Dataset content →
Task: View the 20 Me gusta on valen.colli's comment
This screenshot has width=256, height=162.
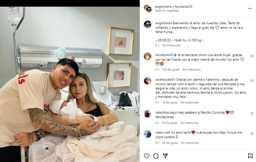Action: [170, 143]
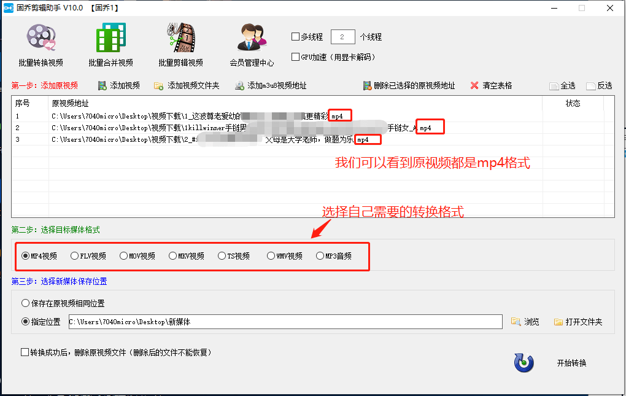Click 打开文件夹 to open output folder

(578, 322)
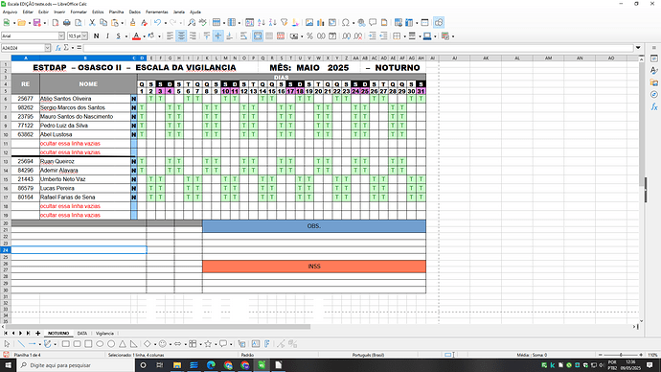Viewport: 661px width, 372px height.
Task: Expand the Font Size dropdown
Action: click(84, 36)
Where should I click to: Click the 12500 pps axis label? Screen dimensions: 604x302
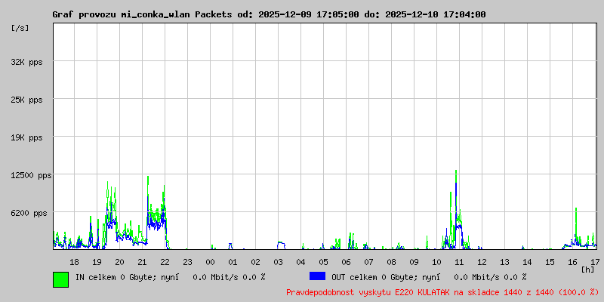click(31, 176)
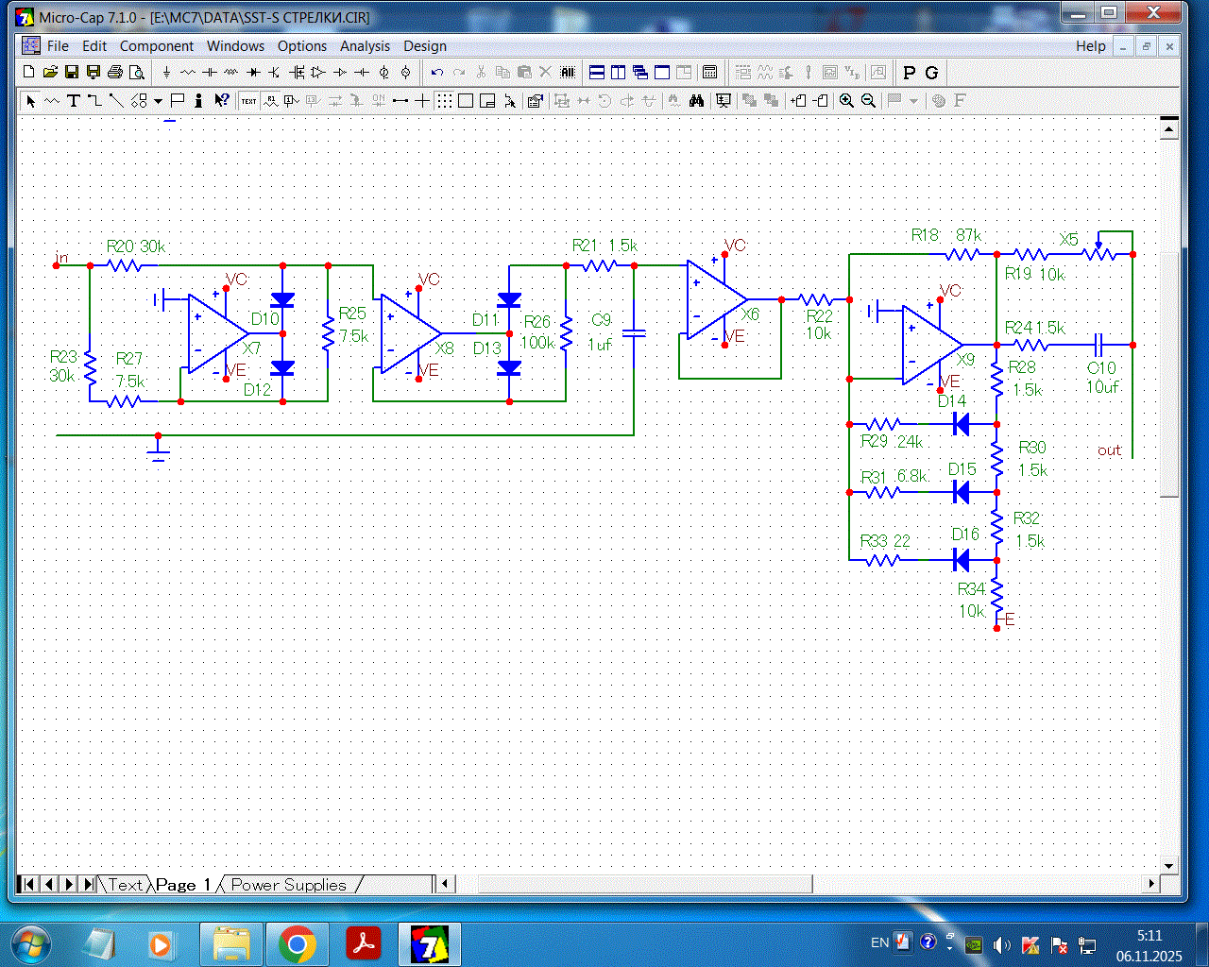Viewport: 1209px width, 967px height.
Task: Pick the Resistor component from toolbar
Action: tap(188, 73)
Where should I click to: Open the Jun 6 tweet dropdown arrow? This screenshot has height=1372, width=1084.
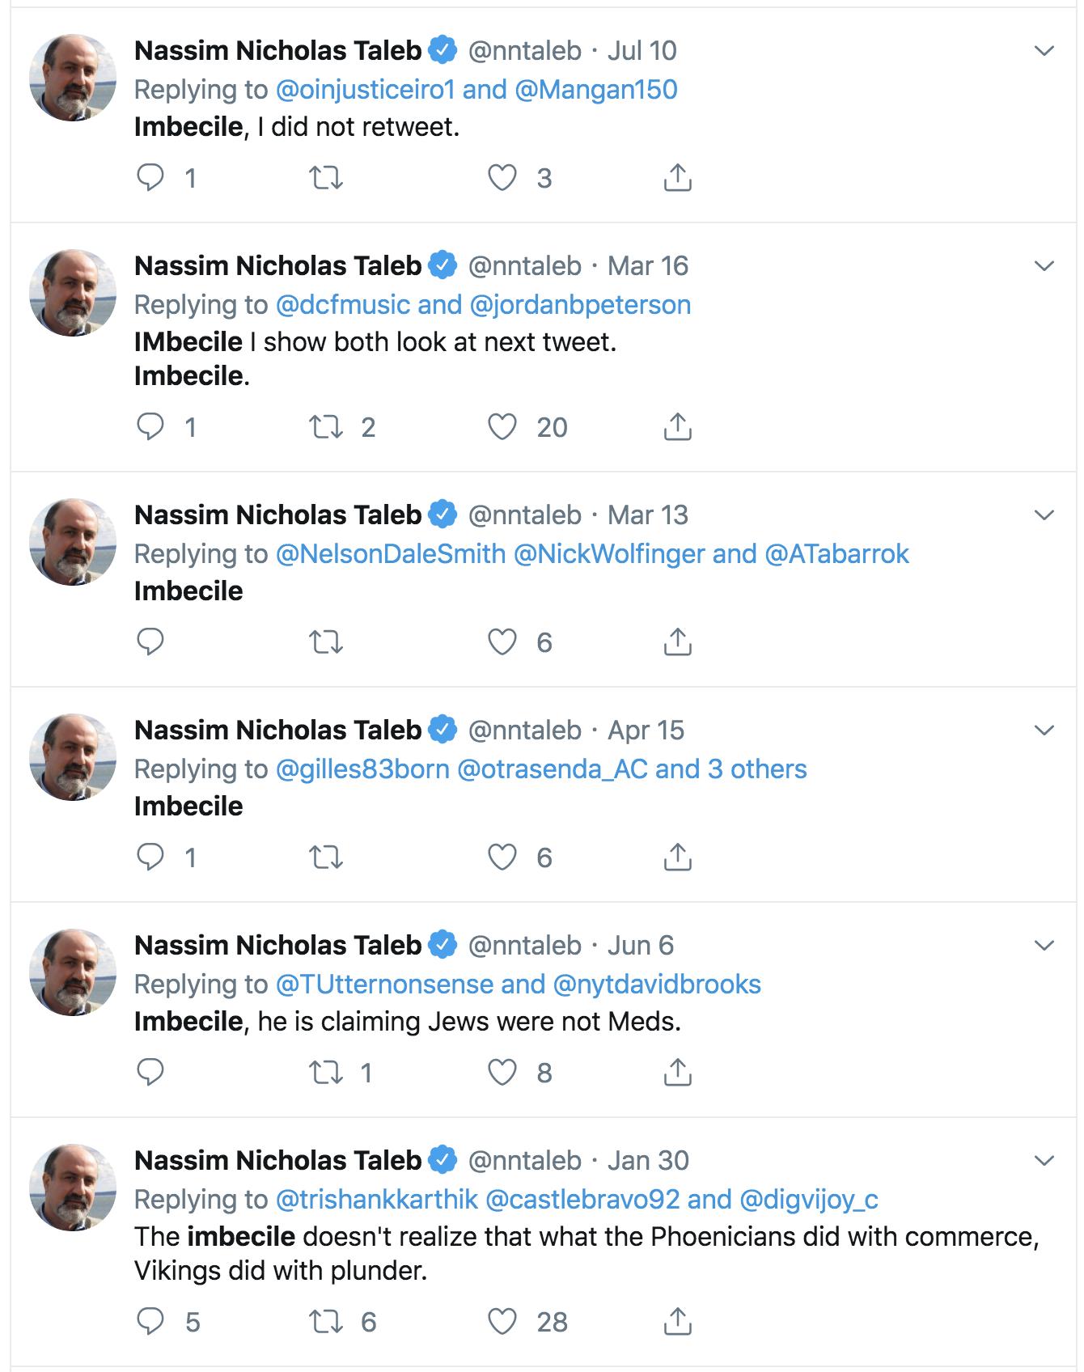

Directions → Your output must match the records word for word, apart from the images, which are left out.

Response box →
Task: View the 20 Me gusta on valen.colli's comment
This screenshot has width=256, height=162.
Action: [170, 143]
Click 打开文件夹 to open output folder

(578, 322)
Viewport: 661px width, 372px height.
Task: Expand the Font Size dropdown
Action: click(84, 36)
Where should I click to: Click the 12500 pps axis label? Screen dimensions: 604x302
click(31, 176)
Viewport: 1209px width, 967px height.
Task: Pick the Resistor component from toolbar
Action: tap(188, 73)
Where should I click to: Open the Jun 6 tweet dropdown arrow? This screenshot has height=1372, width=1084.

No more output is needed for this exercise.